═════ MATERIAL PROVIDED
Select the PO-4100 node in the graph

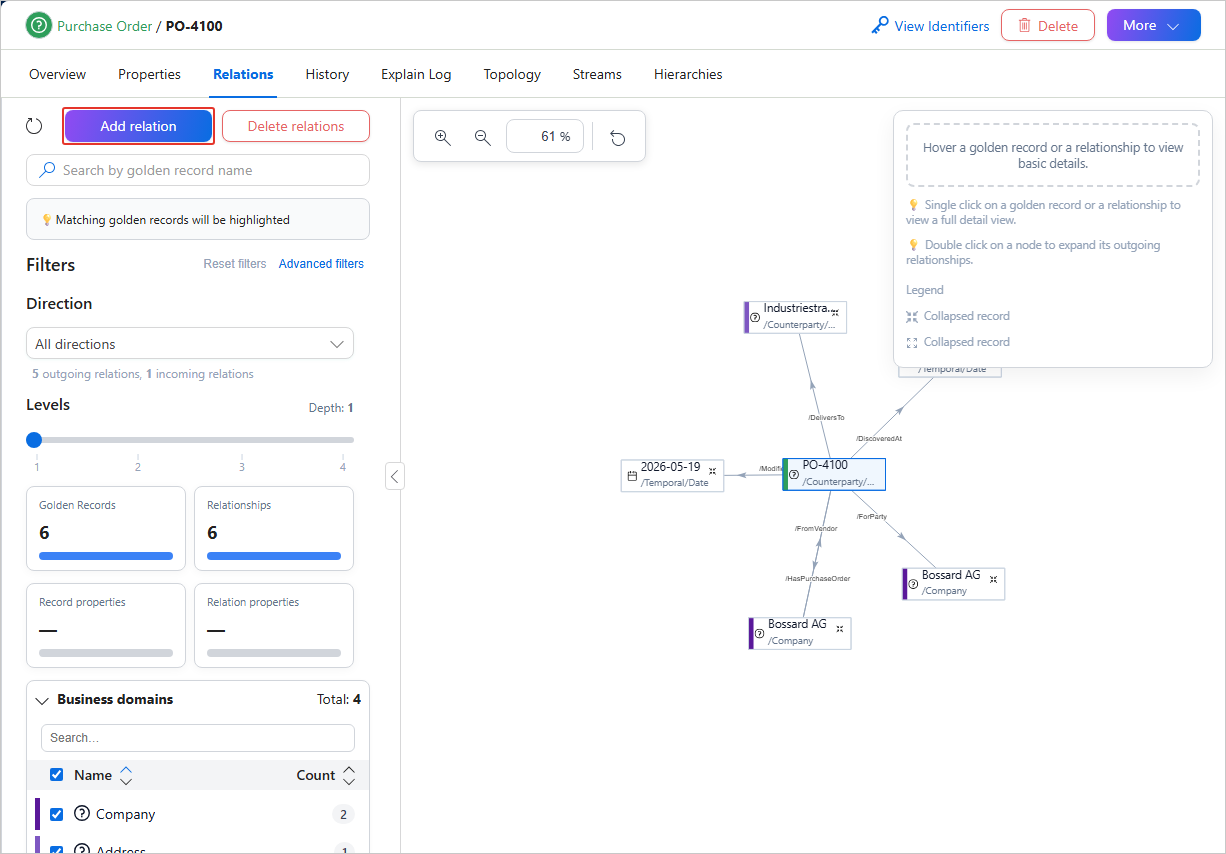(834, 474)
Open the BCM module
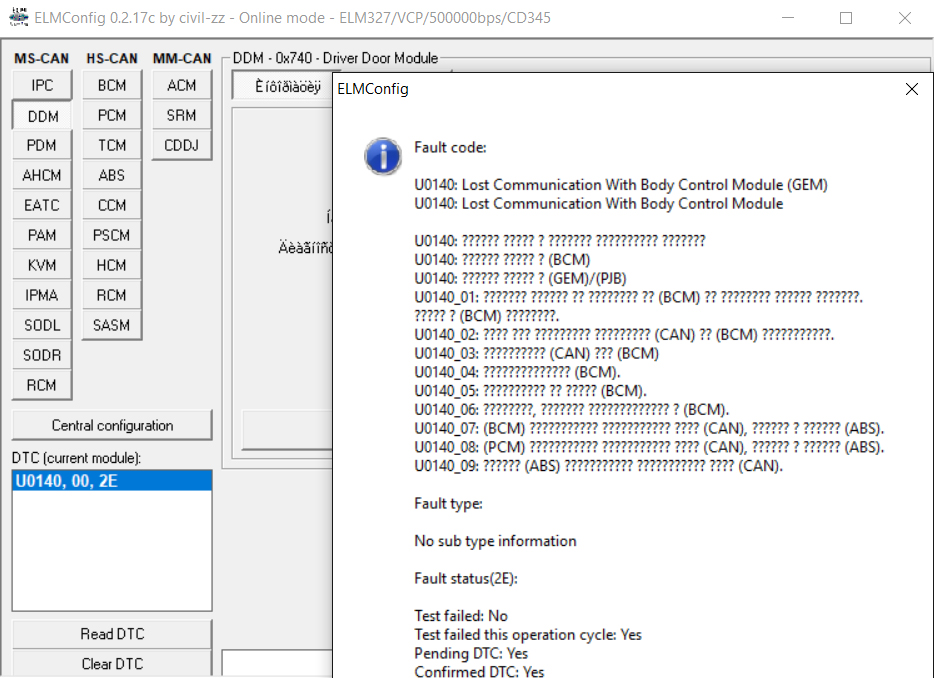The height and width of the screenshot is (678, 934). pos(112,85)

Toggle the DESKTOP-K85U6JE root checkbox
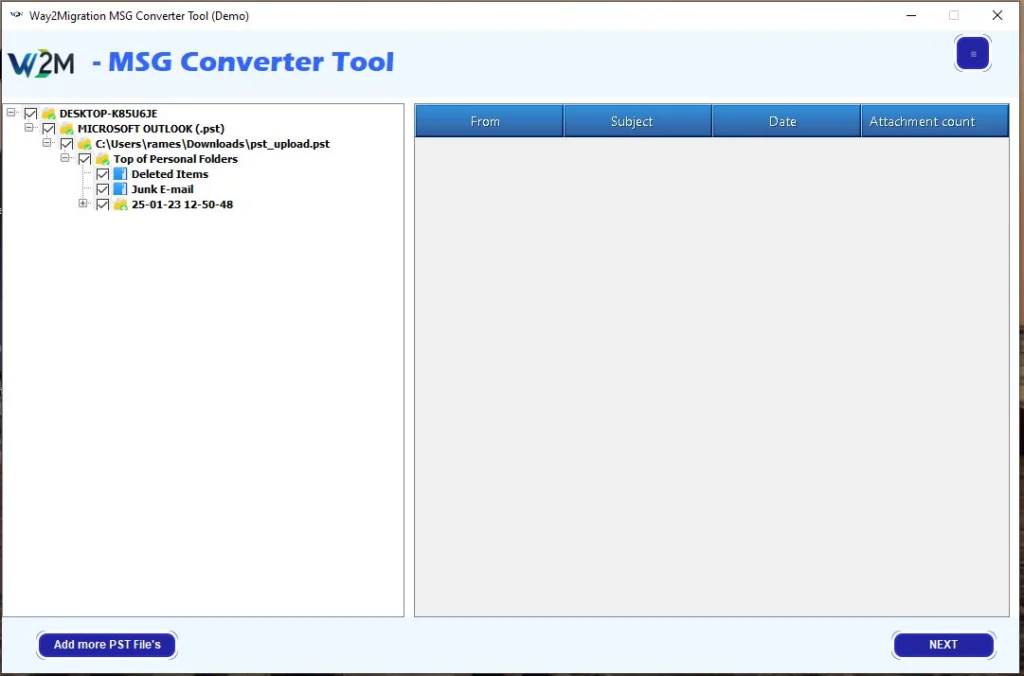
══════════
→ **PROBLEM REQUIREMENTS**:
Omit the pictures and reproduce the remaining material above exactly.

→ **ANSWER TO THIS TASK**:
Select the PO-4100 node in the graph

(834, 474)
Open the BCM module
The height and width of the screenshot is (678, 934). pos(112,85)

Toggle the DESKTOP-K85U6JE root checkbox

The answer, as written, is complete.